And even when the TSA releases a little bit of SSI so that the public can comply with security requirements, it is often less than forthcoming. Minneapolis' Star Tribune reported in March that a variety of items, including hand lotion, golf shoes and stacks of books, can trigger false alarms when luggage is screened. But as a TSA spokeswoman told reporter Bob von Sternberg, the agency won't provide a comprehensive list of these items, nor reveal how often such mistakes are made, out of fear that doing so "would give a road map to the bad guys."
The government is so determined to "protect" SSI that it chose, in November 2003, to drop a criminal case against a former baggage screener charged with stealing from a passenger's luggage. In a move reminiscent of "graymail" in espionage cases, the federal prosecutor withdrew the charges to avoid revealing details about security and training procedures to the public.
No one denies that some SSI could be utilized by terrorists. But the overbroad language in the interim rule means that the public will be unable to evaluate airline security, to assess risks and to debate policies. That's as dangerous to democracy as any terrorist attack could be.
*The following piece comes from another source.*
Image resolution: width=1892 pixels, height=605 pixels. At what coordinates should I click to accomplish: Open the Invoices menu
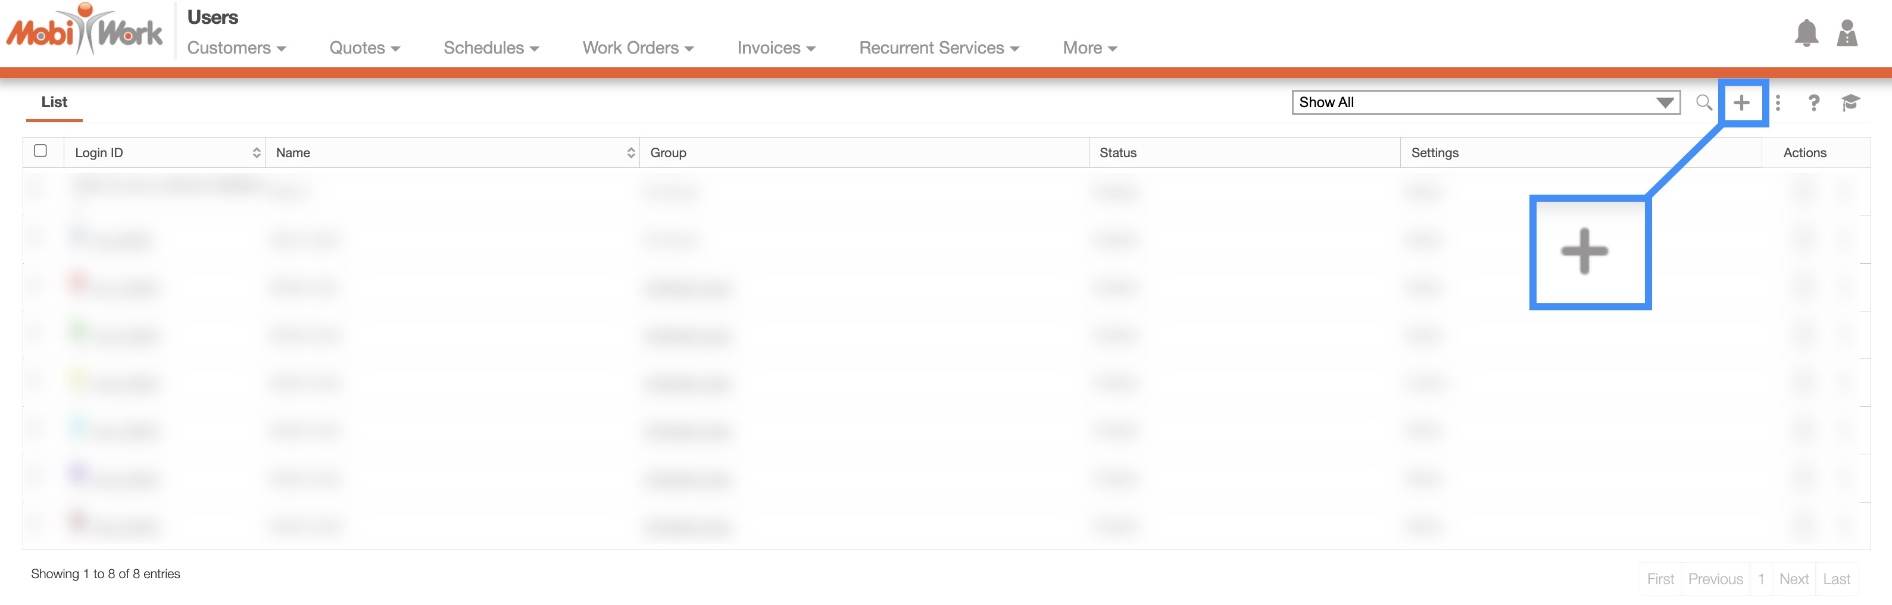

The TSA should remember that if there's anyone who "needs to know," it's the traveling public.
Clarification: In my June/July column, I summarized an incident reported in the Los Angeles Times in 1997. Security guards attempted to confiscate an unidentified reporter's tape recording of a speech by U.S. Supreme Court Justice Antonin Scalia. The reporter was Henry Weinstein, the newspaper's legal affairs writer, who wrote the original story.